(Given passage)
But, after arriving on the other side, she thinks, ‘I spent a lot of time and energy building this raft. It is a prized possession, and I will carry it with me as I continue my journey.’ If she puts it on her shoulders or head and carries it with her on land, bhikshus, do you think that would be intelligent?”
The bhikshus replied, “Yes, World-Honored One.”
The Buddha taught, “I have given this teaching on the raft many times to remind you how necessary it is to let go of all the true teachings, not to mention teachings that are not true.”
“Bhikshus, there are six bases for views. This means that there are six grounds of wrong perception that we need to drop. What are the six?
“First, there is form. Whether belonging to the past, the future, or the present, whether it is our own form or the form of someone else, whether subtle or gross, ugly or beautiful, near or far, such form is not mine, is not me, is not the self. Bhikshus, please look deeply so that you can see the truth concerning form.
“Second, there are feelings.
“Third, there are perceptions.
“Fourth, there are mental formations. Whether these phenomena belong to the past, the future, or the present, whether they are our own or someone else’s, whether they are subtle or gross, ugly or beautiful, near or far, such phenomena are not mine, are not me, are not the self.
“Fifth, there is consciousness. Whatever we see, hear, perceive, know, mentally grasp, observe, or think about at the present time or any other time is not ours, is not us, is not the self.
“Sixth, there is the world. Some people think, ‘The world is the self. The self is the world. The world is me. I will continue to exist without changing even after I die. I am eternal. I will never disappear.’ Please meditate so you can see that the world is not mine, is not me, is not the self. Please look deeply so you can see the truth concerning the world.”
Upon hearing this, one bhikshu stood up, bared his right shoulder, joined his palms respectfully, and asked the Buddha, “World-Honored One, can fear and anxiety arise from an internal source?”
The Buddha replied, “Yes, fear and anxiety can arise from an internal source. If you think, ‘Things that did not exist in the past have come to exist, but now no longer exist,’ you will feel sad or become confused and despairing. This is how fear and anxiety can arise from an internal source.”

(Tasks to perform)
1. Transcribe the stretch of the raft teaching passage from "But, after arriving" through "are the six?".
2. Pick up the raft teaching passage after its last sentence and carry it forward.

(Record excerpts)
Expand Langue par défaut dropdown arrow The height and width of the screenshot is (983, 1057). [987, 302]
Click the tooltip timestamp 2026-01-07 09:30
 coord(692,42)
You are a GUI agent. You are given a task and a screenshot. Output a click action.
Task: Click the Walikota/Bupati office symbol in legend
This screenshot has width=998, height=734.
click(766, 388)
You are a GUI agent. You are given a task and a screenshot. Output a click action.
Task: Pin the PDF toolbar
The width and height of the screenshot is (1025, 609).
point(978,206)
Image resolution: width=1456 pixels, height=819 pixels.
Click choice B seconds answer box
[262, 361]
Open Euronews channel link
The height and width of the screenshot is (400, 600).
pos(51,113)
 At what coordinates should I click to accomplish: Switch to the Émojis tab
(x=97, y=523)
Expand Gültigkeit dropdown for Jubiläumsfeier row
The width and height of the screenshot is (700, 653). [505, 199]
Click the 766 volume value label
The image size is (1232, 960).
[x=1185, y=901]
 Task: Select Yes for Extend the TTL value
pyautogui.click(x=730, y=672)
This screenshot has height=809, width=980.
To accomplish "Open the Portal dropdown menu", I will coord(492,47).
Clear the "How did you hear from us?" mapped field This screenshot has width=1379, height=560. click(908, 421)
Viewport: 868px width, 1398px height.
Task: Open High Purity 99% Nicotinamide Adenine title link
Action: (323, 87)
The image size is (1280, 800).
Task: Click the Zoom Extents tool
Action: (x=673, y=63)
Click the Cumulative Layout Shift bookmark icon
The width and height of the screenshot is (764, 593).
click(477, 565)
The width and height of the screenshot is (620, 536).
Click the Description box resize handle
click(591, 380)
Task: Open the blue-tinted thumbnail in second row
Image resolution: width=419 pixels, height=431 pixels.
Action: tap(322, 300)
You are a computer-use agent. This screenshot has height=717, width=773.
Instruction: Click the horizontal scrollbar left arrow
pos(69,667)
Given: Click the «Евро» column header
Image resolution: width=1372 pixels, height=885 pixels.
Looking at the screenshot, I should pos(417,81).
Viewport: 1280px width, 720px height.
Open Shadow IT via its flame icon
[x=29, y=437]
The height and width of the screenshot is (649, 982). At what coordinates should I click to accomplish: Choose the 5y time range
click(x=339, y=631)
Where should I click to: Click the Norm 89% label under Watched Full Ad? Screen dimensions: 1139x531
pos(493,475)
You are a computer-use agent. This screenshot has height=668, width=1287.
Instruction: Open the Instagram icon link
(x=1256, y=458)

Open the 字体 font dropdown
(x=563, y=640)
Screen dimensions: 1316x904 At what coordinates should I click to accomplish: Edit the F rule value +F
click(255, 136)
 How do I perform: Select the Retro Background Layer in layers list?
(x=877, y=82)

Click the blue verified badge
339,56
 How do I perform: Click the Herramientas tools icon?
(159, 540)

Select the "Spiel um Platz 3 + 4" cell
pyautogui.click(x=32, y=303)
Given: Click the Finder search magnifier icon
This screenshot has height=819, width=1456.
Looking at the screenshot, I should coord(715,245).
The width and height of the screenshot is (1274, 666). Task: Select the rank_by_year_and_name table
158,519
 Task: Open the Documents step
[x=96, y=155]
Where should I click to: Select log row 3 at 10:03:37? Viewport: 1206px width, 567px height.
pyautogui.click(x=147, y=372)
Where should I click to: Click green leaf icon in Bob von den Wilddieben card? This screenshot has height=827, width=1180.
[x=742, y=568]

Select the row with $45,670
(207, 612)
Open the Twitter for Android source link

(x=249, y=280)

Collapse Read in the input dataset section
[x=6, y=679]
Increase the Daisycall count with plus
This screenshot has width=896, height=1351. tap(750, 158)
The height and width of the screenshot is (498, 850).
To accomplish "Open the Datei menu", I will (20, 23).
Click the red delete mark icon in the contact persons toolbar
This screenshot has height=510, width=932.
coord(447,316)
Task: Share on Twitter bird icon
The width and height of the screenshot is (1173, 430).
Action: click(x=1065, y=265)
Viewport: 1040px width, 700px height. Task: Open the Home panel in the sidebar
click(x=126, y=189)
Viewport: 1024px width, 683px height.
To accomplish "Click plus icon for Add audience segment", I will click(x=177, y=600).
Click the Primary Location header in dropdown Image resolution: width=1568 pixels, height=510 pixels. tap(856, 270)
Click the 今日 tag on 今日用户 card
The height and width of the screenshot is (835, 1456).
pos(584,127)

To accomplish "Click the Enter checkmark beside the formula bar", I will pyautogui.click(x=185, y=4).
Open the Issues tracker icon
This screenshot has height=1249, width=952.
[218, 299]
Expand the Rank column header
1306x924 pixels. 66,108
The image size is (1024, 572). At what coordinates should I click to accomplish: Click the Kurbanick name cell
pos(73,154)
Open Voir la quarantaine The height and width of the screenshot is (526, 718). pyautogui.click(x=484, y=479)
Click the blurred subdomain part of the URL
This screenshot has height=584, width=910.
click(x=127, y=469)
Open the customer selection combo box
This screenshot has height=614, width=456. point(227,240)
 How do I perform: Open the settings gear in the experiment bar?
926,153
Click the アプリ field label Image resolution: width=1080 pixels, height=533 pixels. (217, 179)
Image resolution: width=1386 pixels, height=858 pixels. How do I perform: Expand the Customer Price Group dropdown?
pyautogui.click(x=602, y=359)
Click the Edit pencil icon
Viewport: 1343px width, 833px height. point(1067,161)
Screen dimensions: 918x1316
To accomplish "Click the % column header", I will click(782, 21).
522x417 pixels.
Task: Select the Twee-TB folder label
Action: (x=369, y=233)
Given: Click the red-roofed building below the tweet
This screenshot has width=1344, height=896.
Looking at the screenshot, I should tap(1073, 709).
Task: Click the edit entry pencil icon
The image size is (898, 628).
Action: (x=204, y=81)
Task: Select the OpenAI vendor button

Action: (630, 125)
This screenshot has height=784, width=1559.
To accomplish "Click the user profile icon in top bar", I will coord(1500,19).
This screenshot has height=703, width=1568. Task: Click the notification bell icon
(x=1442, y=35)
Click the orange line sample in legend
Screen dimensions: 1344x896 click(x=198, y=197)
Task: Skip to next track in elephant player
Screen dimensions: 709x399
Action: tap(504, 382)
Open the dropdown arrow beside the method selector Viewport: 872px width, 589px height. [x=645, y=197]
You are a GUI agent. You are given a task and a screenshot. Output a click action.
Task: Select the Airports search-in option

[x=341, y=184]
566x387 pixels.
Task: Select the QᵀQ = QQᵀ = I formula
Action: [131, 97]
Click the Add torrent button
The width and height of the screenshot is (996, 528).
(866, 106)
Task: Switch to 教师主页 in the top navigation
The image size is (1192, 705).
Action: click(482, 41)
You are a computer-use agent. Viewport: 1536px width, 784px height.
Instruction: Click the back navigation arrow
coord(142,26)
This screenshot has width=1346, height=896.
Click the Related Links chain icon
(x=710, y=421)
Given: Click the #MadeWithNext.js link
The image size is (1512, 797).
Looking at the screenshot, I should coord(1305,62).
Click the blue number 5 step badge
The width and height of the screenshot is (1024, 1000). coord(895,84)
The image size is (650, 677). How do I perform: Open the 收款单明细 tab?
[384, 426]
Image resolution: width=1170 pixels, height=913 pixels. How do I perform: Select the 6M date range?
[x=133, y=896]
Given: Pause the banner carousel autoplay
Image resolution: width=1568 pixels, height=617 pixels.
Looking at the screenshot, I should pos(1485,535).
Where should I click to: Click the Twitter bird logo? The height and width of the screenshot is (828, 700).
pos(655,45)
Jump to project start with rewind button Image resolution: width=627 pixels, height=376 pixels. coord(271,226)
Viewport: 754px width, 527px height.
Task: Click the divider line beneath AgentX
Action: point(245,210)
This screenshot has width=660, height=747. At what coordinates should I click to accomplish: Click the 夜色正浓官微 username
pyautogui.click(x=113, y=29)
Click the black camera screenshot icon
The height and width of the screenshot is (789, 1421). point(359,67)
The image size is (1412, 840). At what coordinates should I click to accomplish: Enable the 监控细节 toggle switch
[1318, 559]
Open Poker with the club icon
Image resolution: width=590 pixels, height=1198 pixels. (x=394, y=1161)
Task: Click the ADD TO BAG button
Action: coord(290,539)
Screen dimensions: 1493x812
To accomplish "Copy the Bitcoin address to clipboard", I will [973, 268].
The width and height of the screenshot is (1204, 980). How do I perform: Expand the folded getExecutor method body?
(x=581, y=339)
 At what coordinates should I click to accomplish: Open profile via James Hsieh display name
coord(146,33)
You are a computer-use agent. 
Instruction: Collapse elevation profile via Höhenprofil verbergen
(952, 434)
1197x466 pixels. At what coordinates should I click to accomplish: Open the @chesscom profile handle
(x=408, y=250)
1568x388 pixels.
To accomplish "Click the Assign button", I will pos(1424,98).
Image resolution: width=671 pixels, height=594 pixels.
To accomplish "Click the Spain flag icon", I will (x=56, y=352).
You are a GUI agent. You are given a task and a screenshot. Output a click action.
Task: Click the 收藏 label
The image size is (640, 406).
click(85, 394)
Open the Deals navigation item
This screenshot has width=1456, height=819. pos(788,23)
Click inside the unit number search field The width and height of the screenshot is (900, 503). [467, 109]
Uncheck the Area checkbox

(Responses for each task)
1.
But, after arriving on the other side, she thinks, ‘I spent a lot of time and energy building this raft. It is a prized possession, and I will carry it with me as I continue my journey.’ If she puts it on her shoulders or head and carries it with her on land, bhikshus, do you think that would be intelligent?”
The bhikshus replied, “Yes, World-Honored One.”
The Buddha taught, “I have given this teaching on the raft many times to remind you how necessary it is to let go of all the true teachings, not to mention teachings that are not true.”
“Bhikshus, there are six bases for views. This means that there are six grounds of wrong perception that we need to drop. What are the six?

2.
The same bhikshu then asked, “World-Honored One, can fear and anxiety from an internal source be prevented from arising?”
The Buddha replied, “Fear and anxiety from an internal source can be prevented from arising. If you do not think, ‘Things that did not exist in the past have come to exist, but now no longer exist,’ you will not feel sad or become confused and despairing. This is how fear and anxiety from an internal source can be prevented from arising.”
“World-Honored One, can fear and anxiety arise from an external source?”
The Buddha taught, “Fear and anxiety can arise from an external source. You may think, ‘This is a self. This is the world. This is myself. I will exist forever.’ Then if you meet the Buddha or a disciple of the Buddha who has the understanding and intelligence to teach you how to let go of all views of attachment to the body, the self, and the objects of the self with a view to giving up pride, internal knots (samyojana), and energy leaks, and you think, ‘This is the end of the world. I have to give up everything. I am not the world. I am not me. I am not the self. I will not exist forever. When I die, I will be completely annihilated. There is nothing to look forward to, to be joyful about, or to remember,’ you will feel sad and become confused and despairing. This is how fear and anxiety can arise from an external source.”
The Buddha asked, “Bhikshus, do you think the Five Aggregates and the self are permanent, changeless, and not subject to destruction?”
“No, reverend teacher.”
“Is there anything you can hold onto with attachment that will not cause anxiety, exhaustion, sorrow, suffering, and despair?”
“Is there any view of self in which you can take refuge that will not cause anxiety, exhaustion, sorrow, suffering, and despair?”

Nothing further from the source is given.